Confluences citoyennes et diplomaties locales
La Caupdc n’entend pas agir seule. Elle souhaite articuler ses efforts à ceux du réseau « Patriarche » de Digne Elvis Tsalissan Okombi, ainsi qu’à d’autres organisations gravitantes dans l’orbite présidentielle. Cette stratégie de coalition traduit une prise de conscience : face aux mutations économiques, aucun acteur ne peut prétendre à la monopole de la mobilisation. La densification du tissu associatif favorable au gouvernement conforte la cohésion autour des initiatives présidentielles, tout en diffusant, à la base, une culture politique axée sur la participation constructive.
Les diplomates en poste dans la capitale gardent un œil attentif sur ces mouvements. Ils y voient un indicateur de la capacité du régime à faire converger la société civile vers des objectifs de développement partagés. Leur diagnostic, souvent feutré, est clair : la stabilité du Congo-Brazzaville se jouera autant dans la réussite des projets agro-industriels que dans la tenue régulière d’élections inclusives. Dans cet équilibre, la demande du Pool résonne comme un test grandeur nature.
Du champ à l’urne, un narratif d’autonomisation
En définitive, la requête d’implantation des ZAP dans le Pool excède le cadre agricole. Elle s’apparente à une quête d’autonomisation économique articulée à un engagement citoyen qui se projette dans les urnes. Pour le président Denis Sassou Nguesso, y répondre positivement renforcerait sa posture d’artisan de paix et de modernisateur, deux piliers que ses partisans mettent en avant à chaque campagne.

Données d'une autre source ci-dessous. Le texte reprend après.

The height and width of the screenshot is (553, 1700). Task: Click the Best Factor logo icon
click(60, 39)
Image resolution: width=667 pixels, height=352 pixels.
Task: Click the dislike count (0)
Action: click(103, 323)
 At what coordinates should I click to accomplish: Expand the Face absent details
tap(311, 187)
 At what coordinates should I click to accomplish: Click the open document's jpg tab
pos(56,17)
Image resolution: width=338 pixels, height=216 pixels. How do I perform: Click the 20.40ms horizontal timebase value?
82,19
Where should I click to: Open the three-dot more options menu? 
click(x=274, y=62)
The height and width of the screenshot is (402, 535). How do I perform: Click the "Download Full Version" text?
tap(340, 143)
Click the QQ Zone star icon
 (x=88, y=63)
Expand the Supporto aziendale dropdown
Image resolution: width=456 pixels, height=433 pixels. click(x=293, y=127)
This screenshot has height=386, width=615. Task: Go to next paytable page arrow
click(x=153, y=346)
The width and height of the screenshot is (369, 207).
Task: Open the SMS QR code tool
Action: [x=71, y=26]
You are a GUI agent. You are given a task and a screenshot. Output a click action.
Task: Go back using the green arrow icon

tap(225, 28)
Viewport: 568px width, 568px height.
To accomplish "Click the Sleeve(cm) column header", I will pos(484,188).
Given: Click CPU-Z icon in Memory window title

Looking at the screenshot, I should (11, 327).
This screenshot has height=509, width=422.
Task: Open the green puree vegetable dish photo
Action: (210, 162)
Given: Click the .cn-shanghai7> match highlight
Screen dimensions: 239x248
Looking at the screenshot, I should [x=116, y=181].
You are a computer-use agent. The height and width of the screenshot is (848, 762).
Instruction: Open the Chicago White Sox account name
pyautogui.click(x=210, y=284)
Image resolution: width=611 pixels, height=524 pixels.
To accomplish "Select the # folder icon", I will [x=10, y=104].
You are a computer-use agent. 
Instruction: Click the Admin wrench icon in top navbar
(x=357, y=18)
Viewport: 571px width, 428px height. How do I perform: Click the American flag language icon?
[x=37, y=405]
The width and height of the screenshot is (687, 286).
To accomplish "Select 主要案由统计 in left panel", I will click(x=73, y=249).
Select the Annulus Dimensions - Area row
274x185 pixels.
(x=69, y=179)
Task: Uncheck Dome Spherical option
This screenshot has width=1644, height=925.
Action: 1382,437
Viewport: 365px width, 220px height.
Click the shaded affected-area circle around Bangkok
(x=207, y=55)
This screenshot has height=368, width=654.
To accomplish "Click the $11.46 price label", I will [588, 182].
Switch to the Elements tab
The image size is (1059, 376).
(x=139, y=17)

À l’horizon 2026, l’insertion des jeunes du Pool dans le circuit productif national, la réhabilitation d’infrastructures rurales et la mise en réseau des marchés représenteront autant de jalons vers une élection apaisée, où la paix ne serait plus promise mais déjà vécue. Si la terre du Pool venait à porter ces fruits, elle confirmerait une maxime chère aux agronomes comme aux politologues : la sécurité alimentaire est, in fine, l’autre nom de la sécurité tout court.